In our impression, robots should speak in a robot-like way with a dull look in their eyes, and their intonation ought to be metallic and slow. However this is not the case with Cortana who speaks nothing like a robot, but rather like a normal person, how did she achieve that?
People speak with a tone.
First it needs to know how humans pronounce. There contains a large number of roots in each word which we have all experienced while we learns to talk, these roots composing together will form the complicated language we speak everyday.
Cortana speaks more complicated language than us.
This is how robots talk: they parse and extract the roots from language samples and then recombine them to generate new target language.
As Cortana’s first language is English, it’s relatively easier for Cortana to speak English. After receiving the language text, Cortana needs to first analyze it with logics like computational semantics to find out its semantics. Then it would use composite signal processing to parse the voice root. In this way, it can have simple English conversations.
It’s harder for Cortana to speak Chinese.

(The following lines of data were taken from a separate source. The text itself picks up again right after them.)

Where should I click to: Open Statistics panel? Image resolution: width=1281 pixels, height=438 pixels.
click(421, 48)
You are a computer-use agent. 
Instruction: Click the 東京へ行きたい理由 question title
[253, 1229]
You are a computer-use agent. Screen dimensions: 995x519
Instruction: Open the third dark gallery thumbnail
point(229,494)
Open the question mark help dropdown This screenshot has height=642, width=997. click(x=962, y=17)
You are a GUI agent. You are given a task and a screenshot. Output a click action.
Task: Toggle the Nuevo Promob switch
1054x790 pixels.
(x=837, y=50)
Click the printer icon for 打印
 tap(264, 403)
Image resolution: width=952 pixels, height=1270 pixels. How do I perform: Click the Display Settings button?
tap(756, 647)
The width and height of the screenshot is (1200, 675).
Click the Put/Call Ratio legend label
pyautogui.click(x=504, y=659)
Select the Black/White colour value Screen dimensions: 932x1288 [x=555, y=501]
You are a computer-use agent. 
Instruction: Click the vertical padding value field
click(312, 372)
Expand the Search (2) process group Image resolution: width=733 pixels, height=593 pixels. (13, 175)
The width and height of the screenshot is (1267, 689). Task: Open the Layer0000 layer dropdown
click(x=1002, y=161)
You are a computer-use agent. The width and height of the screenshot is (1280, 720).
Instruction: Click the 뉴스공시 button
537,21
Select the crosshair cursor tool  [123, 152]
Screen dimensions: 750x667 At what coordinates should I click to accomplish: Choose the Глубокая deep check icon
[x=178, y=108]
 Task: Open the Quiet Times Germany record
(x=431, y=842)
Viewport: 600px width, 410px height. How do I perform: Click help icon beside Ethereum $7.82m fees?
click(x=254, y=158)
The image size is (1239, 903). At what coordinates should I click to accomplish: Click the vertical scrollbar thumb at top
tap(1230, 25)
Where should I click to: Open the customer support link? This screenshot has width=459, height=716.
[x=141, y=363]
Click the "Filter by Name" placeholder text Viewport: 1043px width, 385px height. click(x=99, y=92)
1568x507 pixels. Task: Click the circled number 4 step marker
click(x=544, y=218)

Here comes the question, what if Cortana has received other languages? Why is Cortana also able to speak Chinese? The reason is similar, Cortana could translate English semantics into Chinese and then analyze and construct in Chinese roots.
However if Cortana comes across with new problems such as absence of basic dialect, artificial intelligence will play its role. Using the match searching of Microsoft Azure, Cortana could search for similar basic dialects to replace it, of course, this could not always solve the problem, at this moment, real persons dubbing will be used.
Microsoft Azure has inject new vigor into Cortana.
Cloud technology such as cloud storage and large-scale computing plays a critical role during the process. However this hasn’t answered the question, as a lot of robots apply the principle to speak, why just Cortana doesn’t sound like a robot?
Cortana acts rather intelligently on this point, it will analyze the emotions according to the present conversation scenario, this also applies the principle of the almighty machine learning. Cortana then will control its tone and voice according to the conversation scenario thus generates relevant tone.
Cortana also has mood.
Users must have experienced this while using it, for example Cortana would select a humble tone while making an apology, it uses a firm tone while answering a question. These tones would make the cold words more similar to human pronunciation, this is also the reason why Cortana defers with the other robots.
Of course, Cortana’s competitors Siri and Google Now also apply the technology. However according to many users, Cortana performs better while mimicking mankind, the reason to this is not Cortana, but Microsoft Research behind it.
Cortana speaks more like humans than Siri.
You must have been shocked if you know how powerful Microsoft Research is. As one of the world’s most powerful technology enterprise, Microsoft Research is Cortana’s biggest innovation support. Unlike the other innovation centers, Microsoft Research is completely academic.
What come to you might be all kinds of universities when it comes to publishing papers. However, Microsoft Research ranks top on publishing papers, and unlike the other enterprises whose employees are measured by their performance, Microsoft Research evaluate its employees based on the number of their papers publishing. This might well explain why Cortana is better than the other products.